Ele não viaja para modificar o que já imaginava da obra, do lugar, das cidades ou do país que visita. Ele viaja para constatar o que já sabia. É por isto que as companhias de turismo sabiamente atuam sobre ele. Aliás, ele é totalmente previsível. Aquelas empresas mandam algumas imagens e descrições sucintas sobre uma determinada região, bairro ou obra, muitas vezes completamente fake, e lá vai a presa conferir. É o caso da Boca em Buenos Aires, que alguém nesta viagem teve a infeliz idéia de colocar no programa.

Ao contrário do pequeno Diego, o turista não vivencia, portanto, não se emociona. Ele apenas consome. É por isso que tem pressa, quer ver (se é que vê) o máximo num mínimo de tempo. Sua passagem é rápida, o suficiente apenas para o clicar da câmera.

Mas por que, diabos, viaja o turista?

Eis aí um outro mistério, mas facilmente explicável.

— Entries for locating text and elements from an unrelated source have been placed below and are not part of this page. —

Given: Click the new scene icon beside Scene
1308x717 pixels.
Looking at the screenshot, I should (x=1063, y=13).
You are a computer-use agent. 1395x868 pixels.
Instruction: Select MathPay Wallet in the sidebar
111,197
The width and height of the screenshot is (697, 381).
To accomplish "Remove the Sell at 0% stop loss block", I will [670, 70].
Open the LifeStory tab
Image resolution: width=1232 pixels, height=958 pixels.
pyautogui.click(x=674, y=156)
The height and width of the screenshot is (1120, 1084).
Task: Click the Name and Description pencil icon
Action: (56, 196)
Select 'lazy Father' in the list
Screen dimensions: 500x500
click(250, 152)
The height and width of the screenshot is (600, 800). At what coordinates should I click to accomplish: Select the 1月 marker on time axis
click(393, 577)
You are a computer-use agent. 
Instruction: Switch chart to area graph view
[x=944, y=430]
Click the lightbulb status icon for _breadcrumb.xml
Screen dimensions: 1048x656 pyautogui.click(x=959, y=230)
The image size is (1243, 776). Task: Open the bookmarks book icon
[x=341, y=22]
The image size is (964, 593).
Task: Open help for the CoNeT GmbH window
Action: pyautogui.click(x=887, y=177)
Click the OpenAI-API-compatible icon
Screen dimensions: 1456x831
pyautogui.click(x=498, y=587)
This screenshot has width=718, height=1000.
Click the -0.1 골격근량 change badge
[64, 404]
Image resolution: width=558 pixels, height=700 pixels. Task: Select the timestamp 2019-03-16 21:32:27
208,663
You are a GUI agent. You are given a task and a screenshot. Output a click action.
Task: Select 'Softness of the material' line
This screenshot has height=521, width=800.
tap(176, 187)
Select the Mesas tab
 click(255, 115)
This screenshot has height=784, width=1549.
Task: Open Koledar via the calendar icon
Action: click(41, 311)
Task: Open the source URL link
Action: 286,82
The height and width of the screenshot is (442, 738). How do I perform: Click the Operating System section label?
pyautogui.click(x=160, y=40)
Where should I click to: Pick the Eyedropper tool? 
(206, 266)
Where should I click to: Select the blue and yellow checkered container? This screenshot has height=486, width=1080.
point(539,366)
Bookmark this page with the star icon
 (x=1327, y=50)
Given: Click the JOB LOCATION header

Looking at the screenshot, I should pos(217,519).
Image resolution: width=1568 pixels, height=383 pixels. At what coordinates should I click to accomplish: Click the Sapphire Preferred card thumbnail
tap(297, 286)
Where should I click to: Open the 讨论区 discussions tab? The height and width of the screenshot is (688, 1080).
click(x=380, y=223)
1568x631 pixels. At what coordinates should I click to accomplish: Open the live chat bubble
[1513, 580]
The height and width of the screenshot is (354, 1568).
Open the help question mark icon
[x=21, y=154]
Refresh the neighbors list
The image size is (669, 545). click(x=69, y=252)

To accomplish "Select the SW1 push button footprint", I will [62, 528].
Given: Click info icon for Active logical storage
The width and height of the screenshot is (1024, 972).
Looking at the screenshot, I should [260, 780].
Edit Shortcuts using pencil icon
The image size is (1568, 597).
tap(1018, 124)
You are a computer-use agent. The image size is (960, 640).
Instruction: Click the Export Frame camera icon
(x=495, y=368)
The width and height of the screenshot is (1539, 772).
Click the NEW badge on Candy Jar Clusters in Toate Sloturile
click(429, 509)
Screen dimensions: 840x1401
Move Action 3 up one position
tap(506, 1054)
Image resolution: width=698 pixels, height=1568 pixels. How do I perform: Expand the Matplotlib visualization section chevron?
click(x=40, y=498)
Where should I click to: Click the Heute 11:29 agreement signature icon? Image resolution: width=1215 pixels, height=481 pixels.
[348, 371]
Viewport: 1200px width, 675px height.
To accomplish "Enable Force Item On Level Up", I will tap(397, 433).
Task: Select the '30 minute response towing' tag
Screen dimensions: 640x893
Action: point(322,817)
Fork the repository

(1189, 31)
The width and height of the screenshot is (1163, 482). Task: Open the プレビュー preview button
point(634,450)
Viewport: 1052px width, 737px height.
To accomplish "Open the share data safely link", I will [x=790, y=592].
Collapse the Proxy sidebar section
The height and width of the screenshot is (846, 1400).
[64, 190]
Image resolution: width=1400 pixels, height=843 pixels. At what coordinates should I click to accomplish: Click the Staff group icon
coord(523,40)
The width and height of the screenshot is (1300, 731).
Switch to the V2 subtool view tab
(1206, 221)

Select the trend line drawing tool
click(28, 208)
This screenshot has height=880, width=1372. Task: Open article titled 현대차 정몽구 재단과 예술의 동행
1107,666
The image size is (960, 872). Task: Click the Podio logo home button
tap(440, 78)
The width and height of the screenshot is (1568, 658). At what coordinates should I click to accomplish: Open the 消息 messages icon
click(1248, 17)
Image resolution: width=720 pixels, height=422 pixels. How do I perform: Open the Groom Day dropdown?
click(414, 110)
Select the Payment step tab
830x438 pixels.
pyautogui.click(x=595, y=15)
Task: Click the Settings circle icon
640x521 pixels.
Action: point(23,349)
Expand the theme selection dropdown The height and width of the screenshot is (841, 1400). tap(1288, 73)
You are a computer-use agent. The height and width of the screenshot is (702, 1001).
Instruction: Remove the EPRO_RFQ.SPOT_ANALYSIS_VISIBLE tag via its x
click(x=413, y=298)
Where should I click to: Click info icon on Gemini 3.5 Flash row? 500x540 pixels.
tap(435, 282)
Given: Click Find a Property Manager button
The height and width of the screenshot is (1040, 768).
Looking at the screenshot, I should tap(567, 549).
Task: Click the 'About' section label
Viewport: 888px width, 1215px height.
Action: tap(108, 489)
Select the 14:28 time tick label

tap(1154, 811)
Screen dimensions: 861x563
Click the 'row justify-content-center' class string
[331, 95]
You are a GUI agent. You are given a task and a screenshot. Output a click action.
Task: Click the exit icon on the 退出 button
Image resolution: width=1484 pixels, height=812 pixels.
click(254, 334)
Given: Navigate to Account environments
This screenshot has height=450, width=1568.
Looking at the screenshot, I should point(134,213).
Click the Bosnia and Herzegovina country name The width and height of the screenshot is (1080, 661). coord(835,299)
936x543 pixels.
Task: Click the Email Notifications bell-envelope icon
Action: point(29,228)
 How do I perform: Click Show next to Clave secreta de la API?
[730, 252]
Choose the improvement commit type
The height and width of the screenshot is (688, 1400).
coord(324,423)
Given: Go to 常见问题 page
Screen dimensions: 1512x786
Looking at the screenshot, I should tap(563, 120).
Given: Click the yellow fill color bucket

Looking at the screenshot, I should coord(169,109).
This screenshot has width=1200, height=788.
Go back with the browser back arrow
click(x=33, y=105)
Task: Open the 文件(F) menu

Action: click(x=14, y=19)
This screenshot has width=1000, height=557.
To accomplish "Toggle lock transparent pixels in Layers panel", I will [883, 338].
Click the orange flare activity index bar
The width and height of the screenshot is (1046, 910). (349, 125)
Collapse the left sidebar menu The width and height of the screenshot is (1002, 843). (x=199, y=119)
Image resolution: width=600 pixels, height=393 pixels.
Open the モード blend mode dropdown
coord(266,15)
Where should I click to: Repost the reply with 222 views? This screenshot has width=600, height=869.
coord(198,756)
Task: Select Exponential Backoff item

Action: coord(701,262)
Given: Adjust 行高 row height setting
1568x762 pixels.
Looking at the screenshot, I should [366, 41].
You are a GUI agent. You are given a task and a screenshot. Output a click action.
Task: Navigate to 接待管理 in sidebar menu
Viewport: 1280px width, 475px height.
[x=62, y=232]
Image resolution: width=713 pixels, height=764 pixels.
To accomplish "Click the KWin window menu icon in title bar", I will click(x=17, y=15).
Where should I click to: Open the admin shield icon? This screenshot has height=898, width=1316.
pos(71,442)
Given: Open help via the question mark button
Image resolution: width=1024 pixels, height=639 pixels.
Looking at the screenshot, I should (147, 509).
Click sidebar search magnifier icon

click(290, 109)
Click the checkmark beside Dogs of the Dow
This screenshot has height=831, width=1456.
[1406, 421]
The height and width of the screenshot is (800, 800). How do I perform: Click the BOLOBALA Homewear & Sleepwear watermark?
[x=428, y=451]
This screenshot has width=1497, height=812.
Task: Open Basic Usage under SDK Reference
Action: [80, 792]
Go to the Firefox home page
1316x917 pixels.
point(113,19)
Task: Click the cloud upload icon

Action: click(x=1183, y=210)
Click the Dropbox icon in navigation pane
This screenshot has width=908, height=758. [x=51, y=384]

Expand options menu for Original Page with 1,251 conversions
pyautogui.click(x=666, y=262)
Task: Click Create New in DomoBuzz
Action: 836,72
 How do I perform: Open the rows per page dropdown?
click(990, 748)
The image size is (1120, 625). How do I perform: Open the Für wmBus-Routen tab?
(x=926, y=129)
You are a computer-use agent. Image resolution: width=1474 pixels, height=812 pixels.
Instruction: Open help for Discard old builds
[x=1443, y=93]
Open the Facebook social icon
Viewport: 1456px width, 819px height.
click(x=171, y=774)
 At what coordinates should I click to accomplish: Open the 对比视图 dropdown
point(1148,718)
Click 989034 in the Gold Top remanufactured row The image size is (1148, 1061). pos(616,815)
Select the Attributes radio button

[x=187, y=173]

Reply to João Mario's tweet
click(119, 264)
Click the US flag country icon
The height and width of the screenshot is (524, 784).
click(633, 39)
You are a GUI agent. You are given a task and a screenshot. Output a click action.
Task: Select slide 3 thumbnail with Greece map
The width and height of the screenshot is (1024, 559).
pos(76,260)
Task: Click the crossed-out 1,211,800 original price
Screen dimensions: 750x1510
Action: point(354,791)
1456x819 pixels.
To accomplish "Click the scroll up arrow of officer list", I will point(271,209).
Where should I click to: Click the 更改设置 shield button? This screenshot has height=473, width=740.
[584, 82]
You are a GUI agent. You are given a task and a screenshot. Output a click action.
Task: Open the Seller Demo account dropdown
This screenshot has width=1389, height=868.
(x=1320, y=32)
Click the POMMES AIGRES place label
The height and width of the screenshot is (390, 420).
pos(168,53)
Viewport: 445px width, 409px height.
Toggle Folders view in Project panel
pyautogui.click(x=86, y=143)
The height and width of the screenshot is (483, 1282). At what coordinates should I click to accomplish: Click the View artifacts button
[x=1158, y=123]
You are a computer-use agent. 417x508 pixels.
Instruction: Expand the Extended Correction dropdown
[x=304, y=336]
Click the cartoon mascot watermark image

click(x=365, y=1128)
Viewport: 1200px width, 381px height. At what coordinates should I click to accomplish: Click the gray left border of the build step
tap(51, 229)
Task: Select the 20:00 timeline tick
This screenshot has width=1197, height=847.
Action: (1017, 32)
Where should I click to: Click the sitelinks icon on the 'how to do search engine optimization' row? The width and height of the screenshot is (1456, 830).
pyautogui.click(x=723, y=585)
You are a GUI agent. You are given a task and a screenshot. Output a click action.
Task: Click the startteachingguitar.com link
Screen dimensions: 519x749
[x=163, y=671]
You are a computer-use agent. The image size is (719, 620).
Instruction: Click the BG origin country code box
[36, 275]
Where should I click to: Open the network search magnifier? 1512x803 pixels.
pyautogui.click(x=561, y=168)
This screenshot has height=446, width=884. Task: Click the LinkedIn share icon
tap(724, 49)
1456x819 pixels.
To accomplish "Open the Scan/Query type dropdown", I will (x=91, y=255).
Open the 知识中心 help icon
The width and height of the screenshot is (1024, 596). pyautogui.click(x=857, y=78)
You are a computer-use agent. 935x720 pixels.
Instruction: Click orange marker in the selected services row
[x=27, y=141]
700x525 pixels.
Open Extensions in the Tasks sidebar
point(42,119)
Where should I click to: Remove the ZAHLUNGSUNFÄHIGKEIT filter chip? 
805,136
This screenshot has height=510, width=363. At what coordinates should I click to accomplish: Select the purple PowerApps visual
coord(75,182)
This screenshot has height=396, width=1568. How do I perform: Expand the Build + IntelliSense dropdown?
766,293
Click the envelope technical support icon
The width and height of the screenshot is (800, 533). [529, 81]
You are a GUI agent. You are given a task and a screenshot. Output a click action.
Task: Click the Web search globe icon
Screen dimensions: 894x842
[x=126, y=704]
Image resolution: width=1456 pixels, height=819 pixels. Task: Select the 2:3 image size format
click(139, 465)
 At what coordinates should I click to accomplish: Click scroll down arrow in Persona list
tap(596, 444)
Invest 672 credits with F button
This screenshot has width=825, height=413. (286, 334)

Ele viaja pelo mesmo motivo que quer ter um belo carro (eu não disse um bom carro), ele quer causar inveja. O seu prazer não está no usufruto da coisa em si, mas no que produz nos olhos do outro. Não por acaso, adora enviar postais, adora telefonar para sua aldeia, adora fotografar a si mesmo nos diferentes lugares. Num certo sentido não saiu de casa, ou melhor, continua carregando consigo toda sua aldeia.

A violência numa certa medida é também um produto deste mecanismo perverso da produção da inveja, como um fim último. Por isto, posso insistir um pouco mais neste ponto.

Numa propaganda de telefone celular (não sei porque os comerciais de celulares são sempre horríveis) um jovem é assediado no elevador pela modelo Gisele Bündchen, mas a sua única preocupação é quanto a seus amigos que não acreditariam num fato tão extraordinário. Daí o uso de um aparelho capaz de registrar as imagens. Neste exemplo, além daquele mecanismo já mencionado, isto é, que o seu gozo não vem da sua ação com uma mulher belíssima, mas da inveja e admiração dos amigos, então, associa-se a este triângulo, um outro aspecto que diz da sua miséria sexual: o seu desejo é apenas o desejo de ser desejado por uma mulher como esta modelo. Enfim, ele mesmo não a deseja. O que há é um narcisismo exacerbado, infantil, que o impede de tornar amante. Ao menos um amante maduro ou se jovem, um jovem capaz de desejos tão profundos e fortes como os de Werther, personagem de Goethe.

Um país, uma cidade, uma arquitetura ou uma obra de arte, antes de mais nada é um campo de experiência, de experiência estética sobretudo. Quem de nós poderá esquecer aquela tarde no monumento aos desaparecidos políticos do Uruguai? A singeleza e ao mesmo tempo a radicalidade da obra, o murmúrio do vento sobre as árvores misturado com os das vozes, as flores depositadas pela população, tudo isto num dia de finados, me fez sentir as perdas de todos nós. As pedras quebradas e talhadas da obra me remeteram outra vez Galeano, só que desta vez a uma outra obra: As Veias Abertas da América Latina... O Miguel contou, são 173 desaparecidos. Mortos que, enfim, ganharam uma sepultura, mas não o esquecimento.
O verdadeiro viajante também fica carregado de um monte de coisas, mas não são das bugigangas, lembrancinhas, mas sim daquelas experiências, de sensações vividas, de emoções e trocas. Enquanto o turista nunca se perde, mesmo porque sempre vai aos lugares certos com fins pré-determinados, o viajante se perde, aliás, sabe se perder. Ao ritmo dado pelo guia, o turista vai sempre em frente com um horário contabilizado e olhar dirigido. Tudo muito rápido, preciso e... superficial.

Escrevi tudo isto para formular uma simples questão:
E a viagem de estudos, como deveria ser?

Não tendo uma resposta clara, poderia dizer que no mínimo seria uma viagem para aprender a viajar!

Américo
29/11/2004

Post scriptum:
Queria agradecer aos que nesta viagem me ensinaram a viajar e aos que não sendo ainda viajantes, mesmo assim me deram elementos para estas pequenas reflexões.